While some past associations of Chinese and Indians are recorded in history, there are stories that are relatively unknown and still fascinating.
A recently released documentary aims to shed light on one such community-“Chinese Tamils”-by retracing the journeys of Chinese men who went to India in the 19th century, in many cases not voluntarily, and settled in the southern state of Tamil Nadu.
India was then under British rule as were Hong Kong and Malaysia, the three locations where the film’s director Joe Thomas Karackattu, head of the China Studies Centre at the Indian Institute of Technology in Chennai (previously Madras), scoured colonial archives and conducted interviews for Those 4 Years.
The title refers to the 1865-69 period when prisoners from the Straits settlements (former British colonies in Southeast Asia) arrived in Madras presidency, an administrative unit of British India, to serve their sentences while doing civil works. Among them were those convicted in Hong Kong for offences, ranging from piracy to watch theft, the film’s citing of prison records shows.
The film mentions that sometimes prisoners from Hong Kong, being transported to Bombay (now Mumbai) by British East India Co ships through Singapore and Penang in Malaysia, tried to escape en route.
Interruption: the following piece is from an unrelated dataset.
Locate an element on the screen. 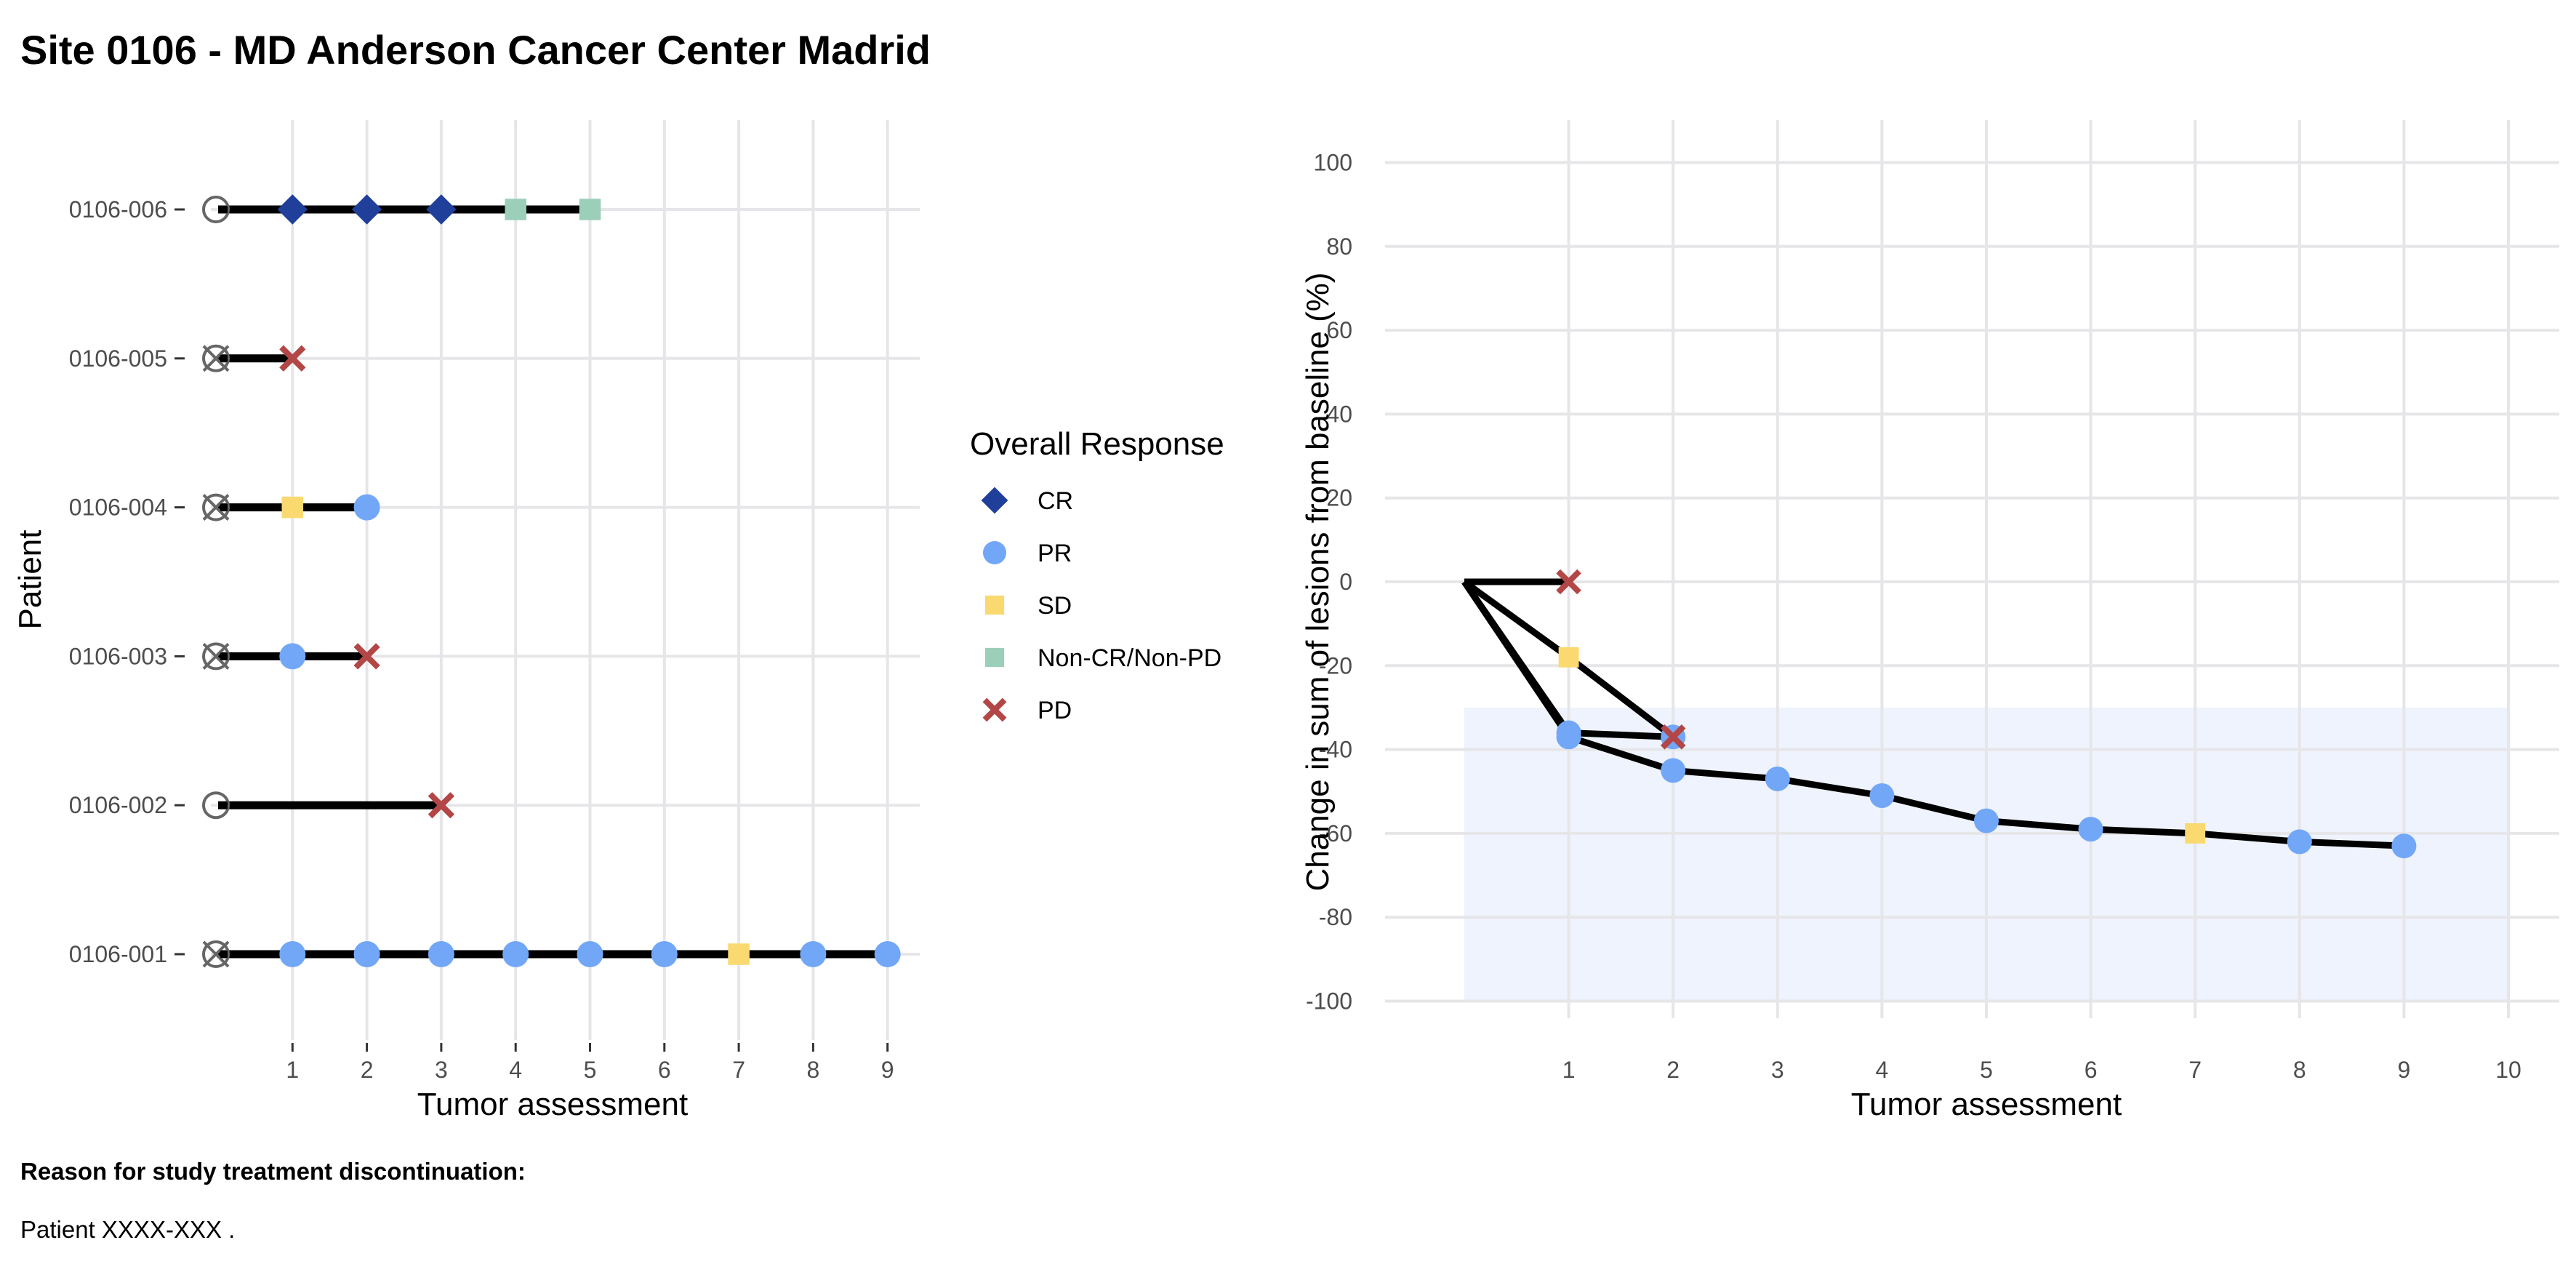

After the Bombay presidency stopped accepting settlement prisoners around 1863-64, they were sent to Madras.
“The prison records relating to the Nilgiris bring out the distinct groups of Chinese who were there-those that spoke a dialect, which was not used in the Straits settlements,” Karackattu told me.
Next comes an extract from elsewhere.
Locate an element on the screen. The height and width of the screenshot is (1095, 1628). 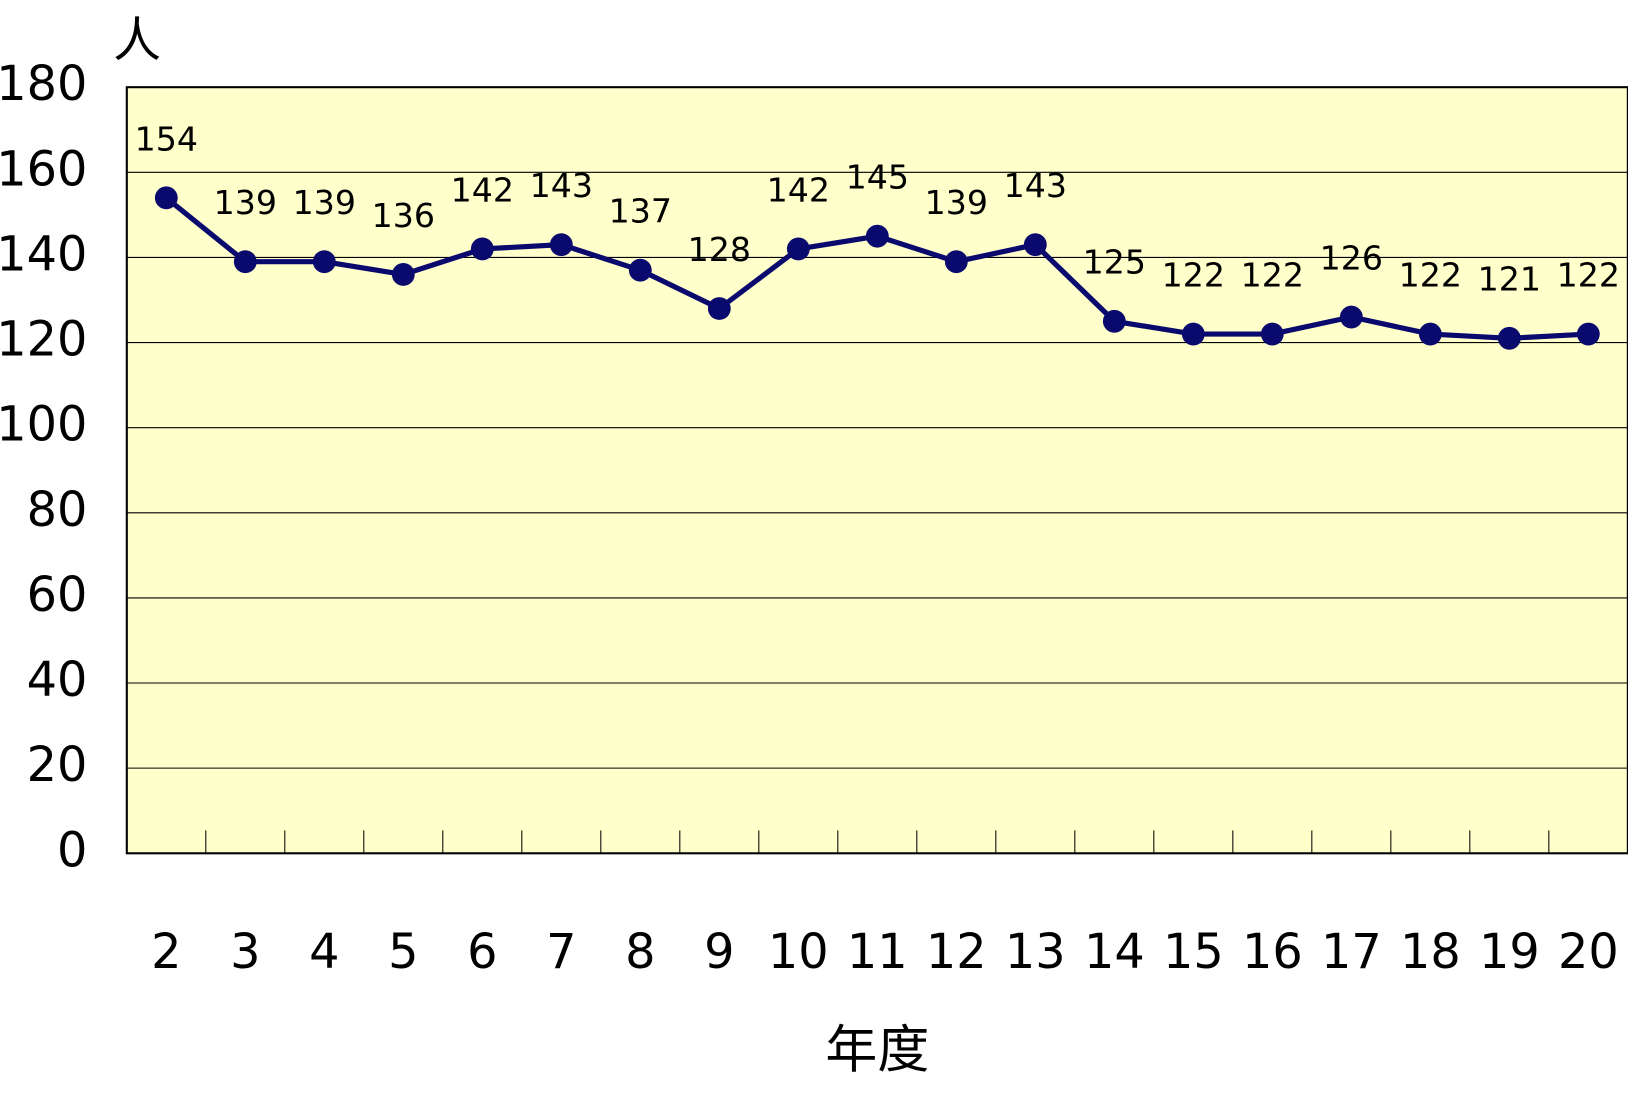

“Chinese were recorded as Chinese and Malays were recorded as Malay in the archival prison and shipping records.”
An interviewee in the documentary says a well-known school in Tamil Nadu was built by the prison workers.
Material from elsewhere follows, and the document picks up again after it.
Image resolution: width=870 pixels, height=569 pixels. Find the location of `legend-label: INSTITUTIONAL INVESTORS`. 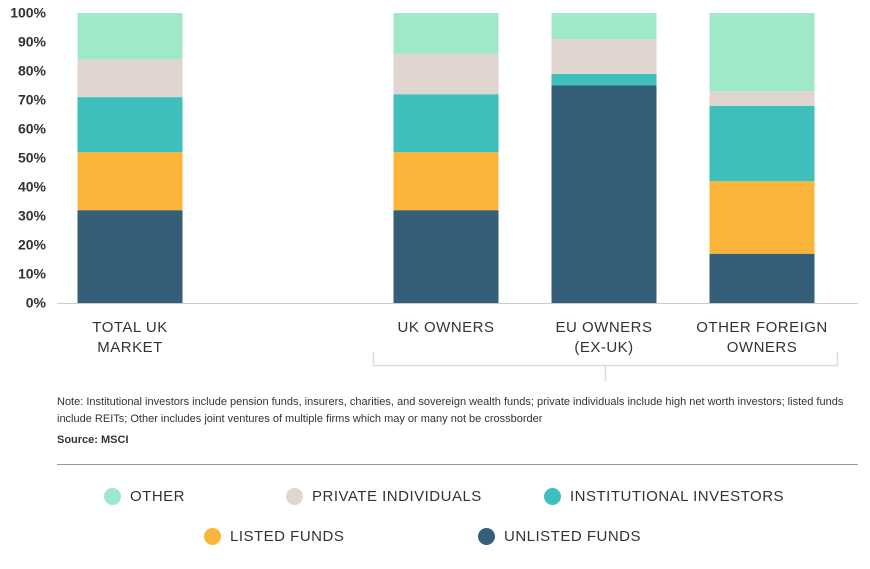

legend-label: INSTITUTIONAL INVESTORS is located at coordinates (678, 496).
The Chinese men who continued to live in the southern Indian hills married local Tamil women and worked on tea and coffee plantations and sold dairy products, according to their third and fourth-generation descendants in India, as shown in the film.
Karackattu, among a new generation of Indian Sinologists, said he self-funded the project. A screening by Hong Kong Baptist University is scheduled in January.
Other than the “history of transportation”, the film explores a “tea history” connecting Chinese people from Shanghai to Garhwal in northern India.
“That brought tea-makers and pewterers from Shanghai to eastern Garhwal, following which they went on to stay back in India to work at private plantations, and some of the families I located, happened to recount histories of their forefathers having come thus for work at private plantations in the south,” he said.
An employee of the British East India Co, named Robert Fortune, collected tea in disguise in China from areas that are present-day provinces of Anhui, Zhejiang and Fujian, the film claims.
He returned to India with eight workers from Shanghai who were asked to teach farmers in the Garhwal region how to grow tea.
It is unclear whether the tea workers had willingly settled there. An interviewee says in the film “when the British left India, the Chinese people stayed back”.
Author and historian S. Muthian M.B.E. notes more archival evidence is needed to establish the history of Indian-Chinese lineage in the Nilgiris.
“I’m only saying it is possible,” he says in the film.